The NWC is working to ensure corresponding NNSA development programs remain aligned with the Nation’s nuclear Triad revitalization. The NWC provides the Services, Joint Staff, Office of the Secretary of Defense, and NNSA a senior-level forum to address warhead and delivery platform system integration areas of concern, and develops budget and program recommendations to the Departments’ leadership. The B61-12 LEP is an example of how the NWC coordinates planning and integration with the closely linked B61-12 Tailkit Assembly and Bomb Assembly programs. This integration allowed DoD to better tailor the acquisition plan for the Tailkit Assembly, ensured minimal disruption to ongoing development and testing activities, and supported a more effective stewardship of taxpayer investments.
The DoD Nuclear Enterprise Review highlighted evidence of systemic problems in the strategic deterrent forces that threaten the future safety, security, and effectiveness of our nuclear forces. These interrelated problems require cultural, structural, and sustained long-term solutions. We are addressing these issues and implementing solutions managed through monthly senior leadership meetings of the Nuclear Deterrent Enterprise Review Group chaired by Deputy Secretary of Defense Work. The review teams made clear the need to refocus attention and resources at all levels of the DoD on this essential mission with four targeted areas: 1) the morale and accountability of personnel, 2) a culture of excessive inspections, 3) the age and condition of the current infrastructure and maintenance, and 4) the organization of the Nuclear Enterprise.

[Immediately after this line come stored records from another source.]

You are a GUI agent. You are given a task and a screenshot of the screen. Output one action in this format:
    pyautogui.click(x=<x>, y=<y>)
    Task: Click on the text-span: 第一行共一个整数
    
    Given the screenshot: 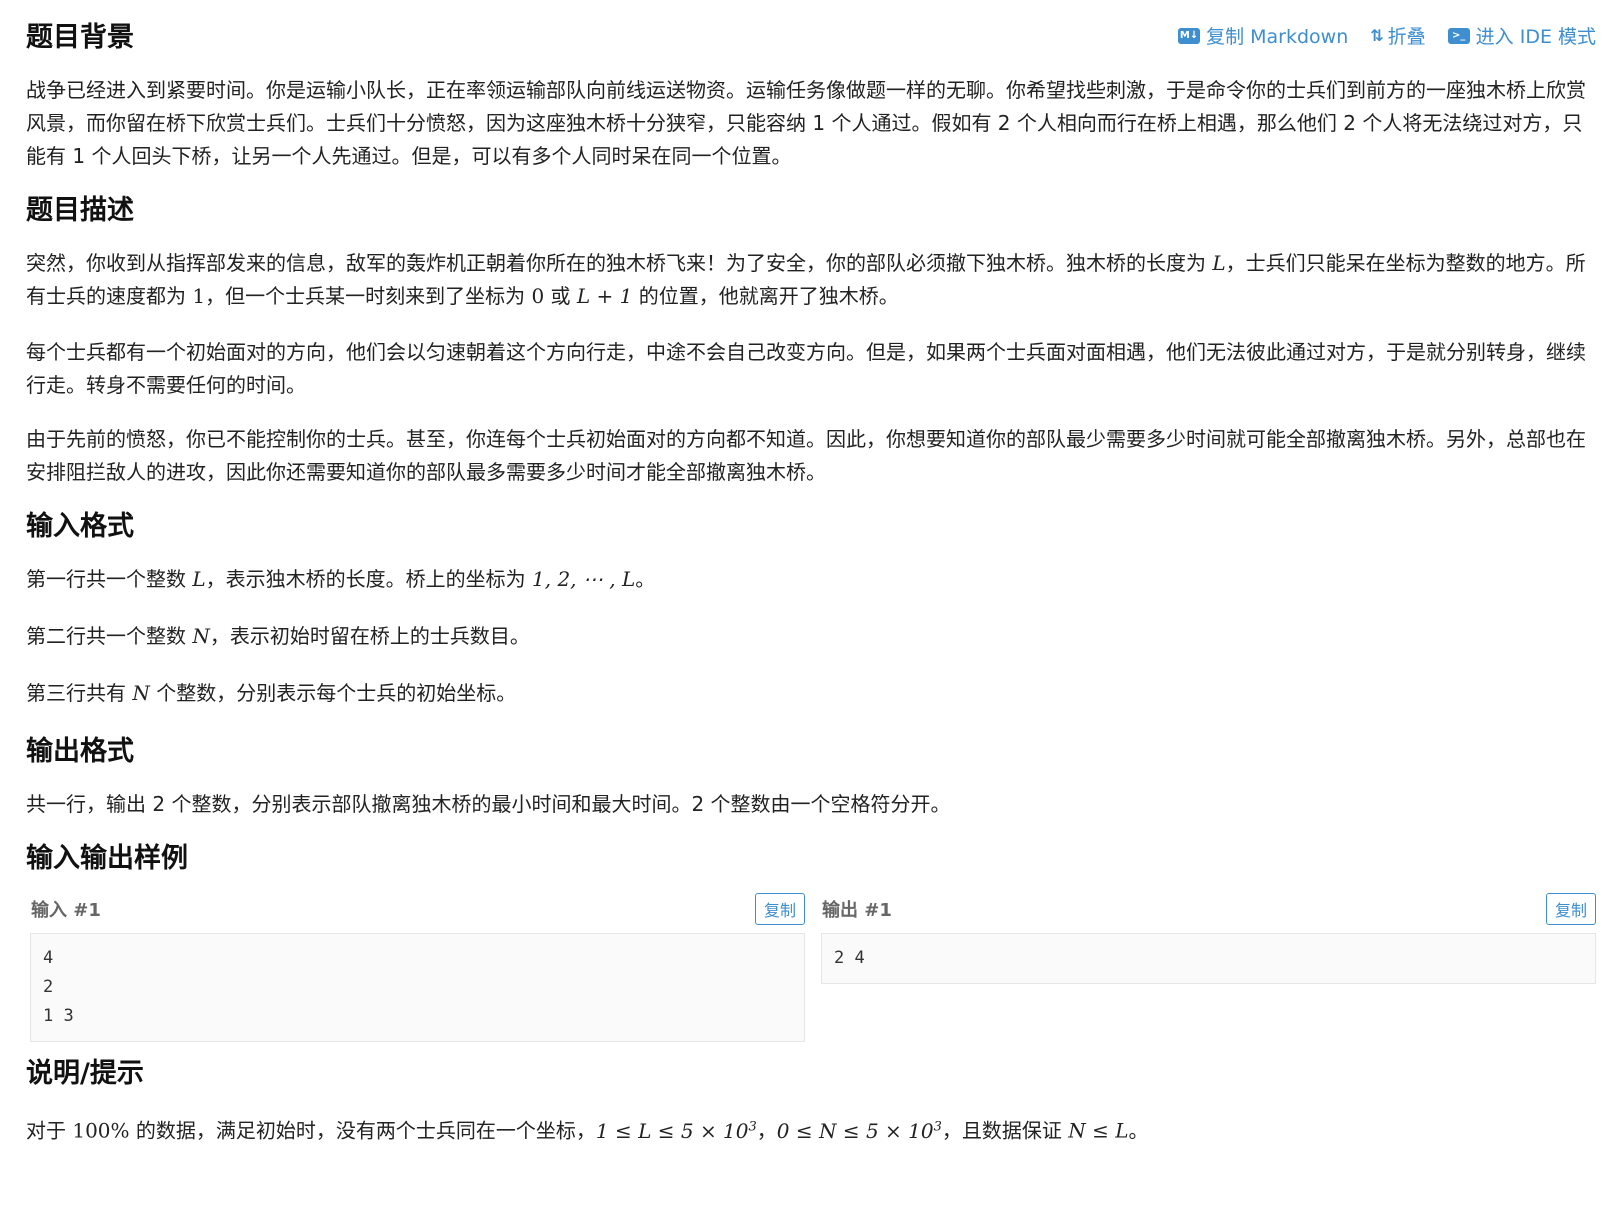 What is the action you would take?
    pyautogui.click(x=110, y=579)
    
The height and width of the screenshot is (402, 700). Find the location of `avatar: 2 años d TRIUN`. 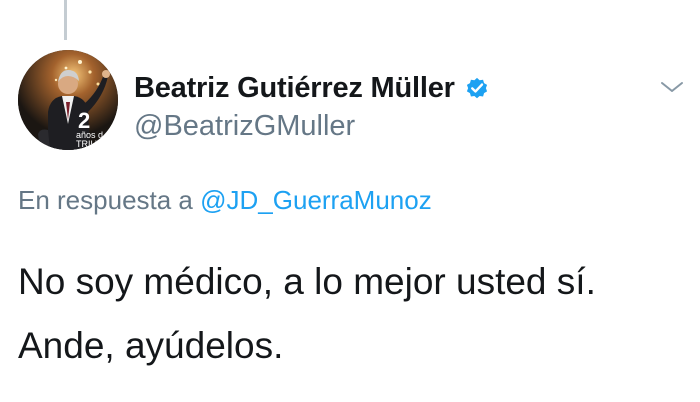

avatar: 2 años d TRIUN is located at coordinates (68, 100).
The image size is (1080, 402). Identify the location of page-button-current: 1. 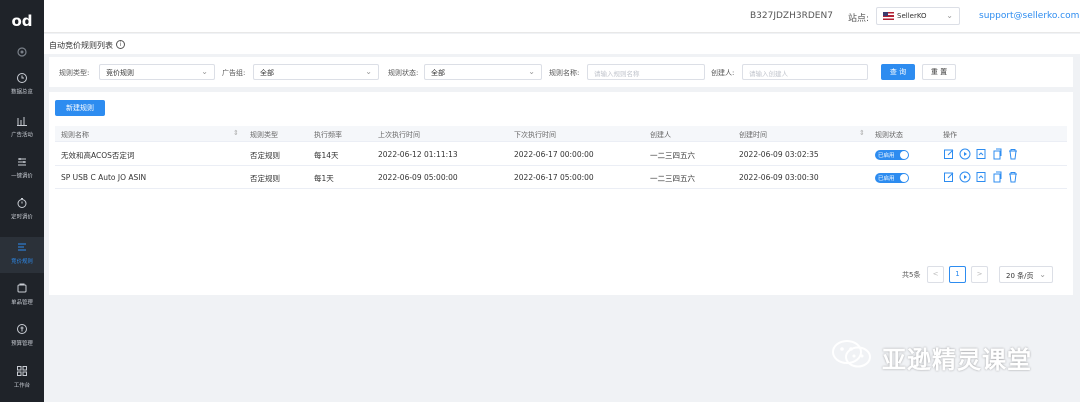
(958, 274).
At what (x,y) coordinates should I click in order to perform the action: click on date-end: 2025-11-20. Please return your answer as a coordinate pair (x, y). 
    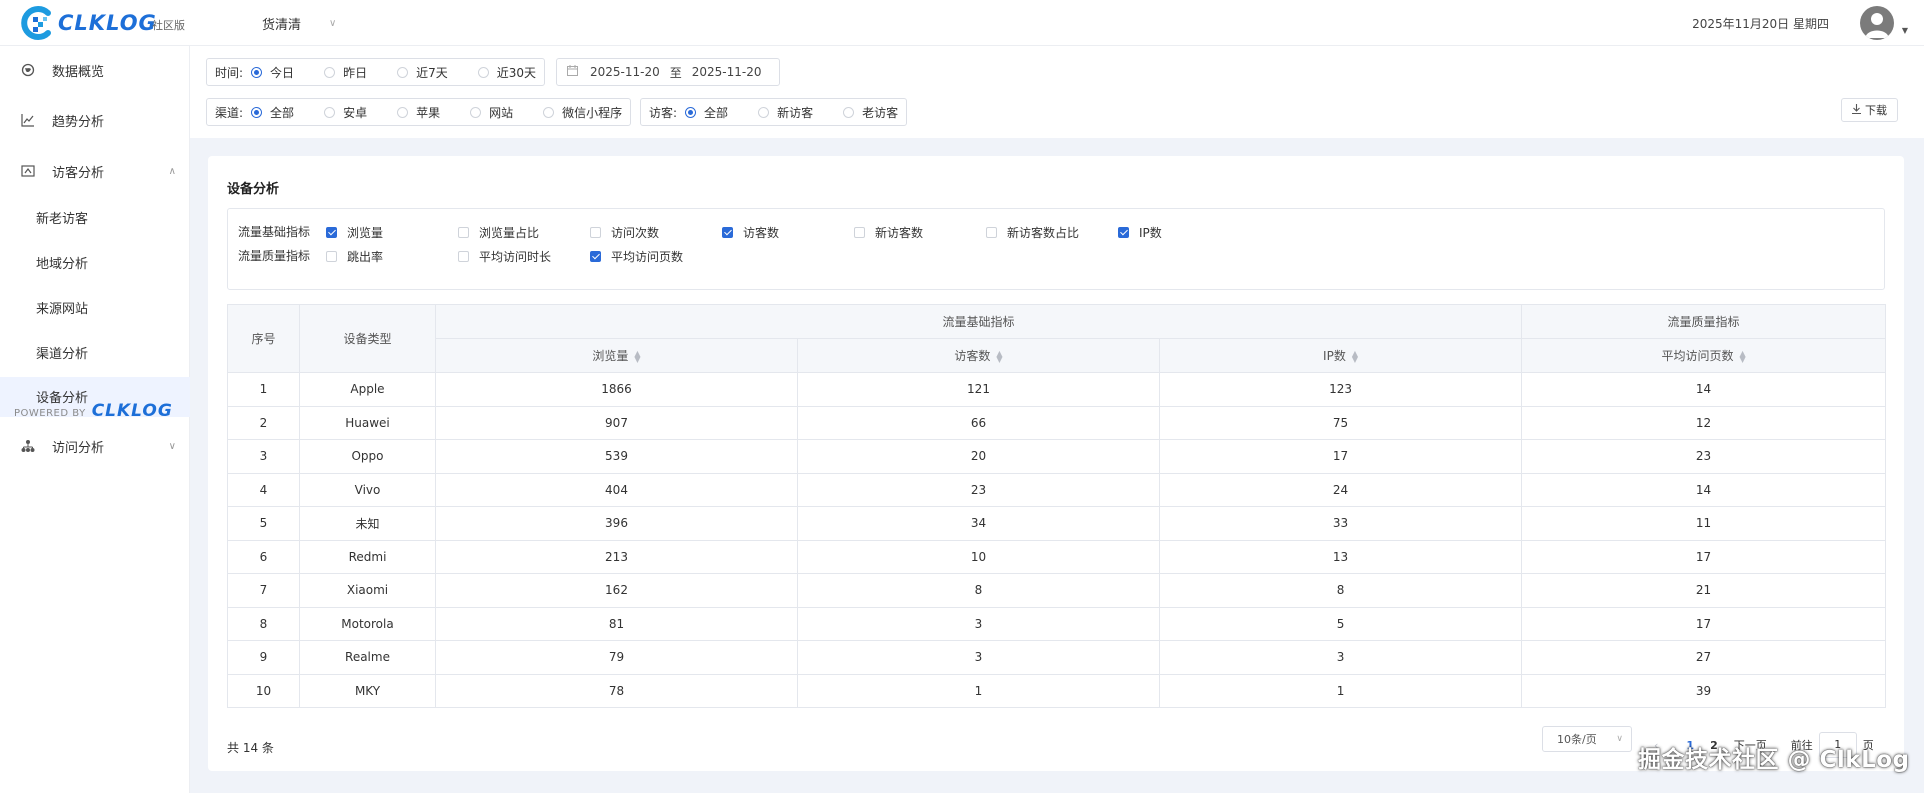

The reinvigoration of the DoD nuclear enterprise remains the Defense Department’s highest priority, and we are committed to treating it as such.
GOVERNANCE
The NWC’s role expanded under the NDAA in 2013 to certify that the NNSA budget request meets NWC requirements. This certification process led to greater transparency between two Cabinet Departments, and it strengthened and unified our interagency relationship. We understand the congressional interest in the overall governance of the nuclear enterprise as expressed in the Congressional Advisory Panel Report on Governance of the Nuclear Security Enterprise. The NWC Members participated in interviews with the panel and received briefings on the final report’s findings, conclusions, and recommendations. The NWC supports strengthening NNSA’s planning and costing functions. The NWC is ready to assist NNSA with implementation, and we look forward to providing Congress with comments on this report in the weeks to come as requested in the FY 2015 National Defense Authorization Act.
CONCLUSION
Budget constraints have forced the NWC to annually adjust its stockpile maintenance and infrastructure plans to fit within resources appropriated. These adjustments cause delays or cancellations, reduce work scope, or extend development or production periods. We have reached a point where we have removed all flexibility from the nuclear weapons life extension programs and have worked with the U.S. Strategic Command to accept lower stockpile requirements where possible. We continuously strive to strike the best balance between the science and engineering required to certify the stockpile, the programs planned to extend the life of the stockpile, and the plans for a responsive infrastructure. Achieving our plans for tomorrow’s stockpile will require adequate resources, national commitment, and balanced investments. The NWC remains committed to our responsibility to ensure a safe, secure, reliable, and effective nuclear deterrent, and we urge continued congressional attention to the Nation’s essential security needs by sustaining a stable nuclear enterprise budget in general, and by removing the threat of sequestration specifically.